Madness.
Ironman 70.3
So we lost the plot one evening.
Lying in bed deciding on how we could kick start our new fitness life in Australia we somehow managed to sign up to an Ironman 70.3 (a half Ironman).
It’s madness I tell you.
With limited mental capacity to keep running further than 5km, cycling 10km and swimming more than 300m before my brain settled into a state of boredom and distress. This was going to be a challenge.
But we had done it now. And there was no going back. So with a few months gone by now and not much training been done. It’s time to crank it up and make myself accountable and get on with the dreaded training.
My lungs and heart are going to take a battering and my body is going to change the way it works and moves. Mobility training will come into its own with the majority of my training being single plane (moving in one direction) I am going to need to keep my joins and muscles aware of all the other directions they are designed to move and protect my body in.
So here we go.
The swim
1.9km open water swim.
The swim event for the Ironman 70.3 is an open water swim. Gosh that’s a long way.
With the thinking that the swim would be my weakest of the 3 events I have probably spent the most tome on this. And after my foes 600m swim I thought I would never be able to finish the swim section let alone get to the next 2.
Over the last month I have built up to a 2000m swim in just under and hour. Which is ok with 6months still to go. But I am training in a pool! Very different to open water.
I did try an open swim in a rather exposed section of coastline where the tide had turned and the currents were, let’s say bloody strong! So for my feeble attempt in the water ( also afraid of all the things in the water that could kill me) was about 150m against a current running the opposite directing down the coast. We’ll just say it was not a great experience.

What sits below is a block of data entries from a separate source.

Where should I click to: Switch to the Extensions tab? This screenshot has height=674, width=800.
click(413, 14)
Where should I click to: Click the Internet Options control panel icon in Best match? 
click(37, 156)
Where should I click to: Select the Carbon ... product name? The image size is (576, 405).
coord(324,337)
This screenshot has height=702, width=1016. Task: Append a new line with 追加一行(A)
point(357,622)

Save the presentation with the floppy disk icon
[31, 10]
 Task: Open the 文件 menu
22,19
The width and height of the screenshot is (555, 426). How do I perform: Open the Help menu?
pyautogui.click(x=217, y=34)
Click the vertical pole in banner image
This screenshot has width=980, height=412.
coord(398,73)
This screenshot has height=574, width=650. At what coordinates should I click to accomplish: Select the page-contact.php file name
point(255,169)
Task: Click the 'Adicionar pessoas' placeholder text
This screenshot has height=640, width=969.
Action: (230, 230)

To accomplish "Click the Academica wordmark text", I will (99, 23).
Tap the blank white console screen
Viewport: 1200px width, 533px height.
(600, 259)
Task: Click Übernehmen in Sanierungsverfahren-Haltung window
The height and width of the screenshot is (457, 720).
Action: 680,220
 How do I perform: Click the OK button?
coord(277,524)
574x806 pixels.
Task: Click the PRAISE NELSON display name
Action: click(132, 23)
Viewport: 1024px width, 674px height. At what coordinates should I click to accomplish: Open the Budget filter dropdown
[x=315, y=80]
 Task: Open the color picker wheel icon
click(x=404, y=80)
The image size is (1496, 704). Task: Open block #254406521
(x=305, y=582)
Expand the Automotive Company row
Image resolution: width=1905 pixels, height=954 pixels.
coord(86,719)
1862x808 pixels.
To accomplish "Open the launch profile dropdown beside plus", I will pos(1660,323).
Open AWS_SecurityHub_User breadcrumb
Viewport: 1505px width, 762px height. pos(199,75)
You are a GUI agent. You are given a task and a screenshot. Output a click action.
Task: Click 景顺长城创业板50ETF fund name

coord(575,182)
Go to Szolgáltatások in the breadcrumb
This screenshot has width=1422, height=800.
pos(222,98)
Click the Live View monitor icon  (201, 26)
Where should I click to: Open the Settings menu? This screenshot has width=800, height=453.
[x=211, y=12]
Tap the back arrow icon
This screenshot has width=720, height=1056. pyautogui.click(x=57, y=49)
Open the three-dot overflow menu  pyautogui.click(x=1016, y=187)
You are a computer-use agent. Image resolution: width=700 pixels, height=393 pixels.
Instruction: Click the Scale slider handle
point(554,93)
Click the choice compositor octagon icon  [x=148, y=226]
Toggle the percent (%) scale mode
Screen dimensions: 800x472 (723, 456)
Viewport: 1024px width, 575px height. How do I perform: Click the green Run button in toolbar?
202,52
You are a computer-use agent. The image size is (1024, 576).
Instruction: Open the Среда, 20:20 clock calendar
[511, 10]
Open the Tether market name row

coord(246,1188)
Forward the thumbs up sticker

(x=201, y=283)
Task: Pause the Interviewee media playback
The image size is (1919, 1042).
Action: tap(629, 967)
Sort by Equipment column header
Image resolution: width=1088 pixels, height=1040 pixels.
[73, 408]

So back in the pool. Now the Theory is that you need to swim 3/4 - 2 times more than the actual distance in a pool to be ready for the open water. Oh goodness.
2 swim sessions for about 1500 a 2000m or 1.5 to 2 hours a week should be enough.
Now for planning. It’s hard to plan 2 swims into a week if you work. Luckily I am job hunting. But that doesn’t mean that my mental motivation doesn’t get the better of me. From time to time.... or most of the time.
My swim where I did 2000 m in under an hour.
No idea if they are good or bad stats.
The bike!
90km with a cut off time of 5hrs from start.
Now this is my worst event.
If find this event the most boring and painful and full of the 3 disciplines.
And I am rubbish.
My “granny legs” or “chicken legs” don’t have any muscle so they do not like having to make the peddles turn. At least with the run you can generate momentum through the ankle to bounce off each step. But in cycling it just pure hell.
90km is looking like a very distant reality.
With a few outdoor rides of which one was up a “small” (by cyclist standards) mountain I nearly died. We had a route downloaded on the Garmin and when I got to the top it bleeped and buzzed. The route had been done by someone else and they were essentially a virtual ride buddy. But they had finished and got home by the time I made it to near the top. So a lot of work needed on this event.
I am planning on 2 rides a week one on the trainer and then one trying to get out (Queensland heat is a little be debilitating), or a brick session mixing a ride then a run.
The run.
21.3 km and needs to be completed within 8hrs of start.This I can do. But not in 2.5-3 hrs at the moment. I am running 5km is just over half an hour at the moment so still a fair way to go.
But with an increase in speed, hill and time training with 2 to 3 runs a week this should get better.
Or so I try to convince myself daily.
But motivation is the killer. To make myself do the training is hard.